WANTED: RETAIL GENIUS
Lampert has been criticized for tumult in the executive suite. The retailer in February named Lou D'Ambrosio as its CEO after a three-year search, appointing a technology executive with no retail experience. Sears also appointed a new chief financial officer in the past year, and lost its marketing chief at the start of the holiday season.
Sears could use the Midas touch of someone like Mickey Drexler, a legend in the industry for building up the Gap brand in the 1990's and working his magic at J. Crew where he has been CEO since 2003, said retail consultant Mark Freiman of Focus Management Group, a financial advisory and restructuring firm.
"They have got some iconic brands that if they had the capital behind them and the right merchants in the company, they could be turned around," said Freiman, who was the chief executive of a franchise chain of retail Hallmark stores.
Some analysts said Lampert's tight control over the company made it less attractive to top talent, and it would be difficult for Sears to land someone like Apple Inc.'s ex-retail chief Ron Johnson who joined J.C. Penney last year as its CEO.
One area which retail experts say Sears has done well on is its website Sears.com, considered to be among the best operated by department stores. But they say the online brand has been damaged by shabby bricks-and-mortar stores.
Sears Holdings spent $441 million on capital expenditure in 2010, which includes spending on technology as well as remodeling stores. In comparison, Macy's spent $505 million and it has only 850 stores.
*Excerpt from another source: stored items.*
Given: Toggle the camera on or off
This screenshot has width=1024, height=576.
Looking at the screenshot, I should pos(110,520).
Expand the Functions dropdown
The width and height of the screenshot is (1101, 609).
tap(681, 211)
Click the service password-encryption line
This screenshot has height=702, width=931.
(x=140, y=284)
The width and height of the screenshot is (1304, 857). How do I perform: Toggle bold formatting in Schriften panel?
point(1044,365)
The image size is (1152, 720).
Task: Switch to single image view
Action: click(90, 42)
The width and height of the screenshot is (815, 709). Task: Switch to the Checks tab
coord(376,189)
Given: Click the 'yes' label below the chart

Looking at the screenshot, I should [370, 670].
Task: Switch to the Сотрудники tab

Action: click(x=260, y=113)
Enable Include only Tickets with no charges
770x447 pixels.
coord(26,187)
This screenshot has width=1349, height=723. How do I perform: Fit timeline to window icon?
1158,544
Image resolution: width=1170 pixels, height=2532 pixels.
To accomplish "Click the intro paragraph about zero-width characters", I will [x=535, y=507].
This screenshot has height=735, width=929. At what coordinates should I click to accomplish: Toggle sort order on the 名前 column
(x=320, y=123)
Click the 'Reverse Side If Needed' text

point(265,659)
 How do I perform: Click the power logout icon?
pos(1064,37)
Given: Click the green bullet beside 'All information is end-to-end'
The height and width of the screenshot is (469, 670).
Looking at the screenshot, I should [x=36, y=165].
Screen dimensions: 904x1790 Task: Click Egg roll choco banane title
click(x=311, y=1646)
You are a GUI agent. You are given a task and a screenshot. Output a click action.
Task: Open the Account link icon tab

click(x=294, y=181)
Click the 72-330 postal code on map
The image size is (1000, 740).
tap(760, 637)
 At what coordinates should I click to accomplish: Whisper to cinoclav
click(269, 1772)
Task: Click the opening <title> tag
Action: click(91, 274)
"It's almost a white flag — by letting your stores degrade, you're saying you're not planning to stay long term," said David Berliner, a partner in BDO Consulting's restructuring practice.
Going back to fiscal 2006, Sears Holdings has spent about $2.7 billion on capital expenditures, half the $5.4 billion that the company has spent to buy back shares.
QUESTIONABLE REAL ESTATE
When Lampert engineered the merger, he touted the value of the real estate of the chains. Kmart's stores are primarily leased. About 61 percent of Sears' 800 mall stores are owned, while the others are under longer term leases.
That value has declined over the years as high-profile retail bankruptcies pushed up vacancies in U.S. shopping malls. The average vacancy rate for large U.S. shopping malls hit an 11-year high in the third quarter of 2011.
"There isn't a whole lot of need for empty big boxes right now," said Craig Boucher, another turnaround expert at CRG. "We still have empty Circuit City stores and empty Linens N Things stores out there," he said in reference to two chains that closed in recent years.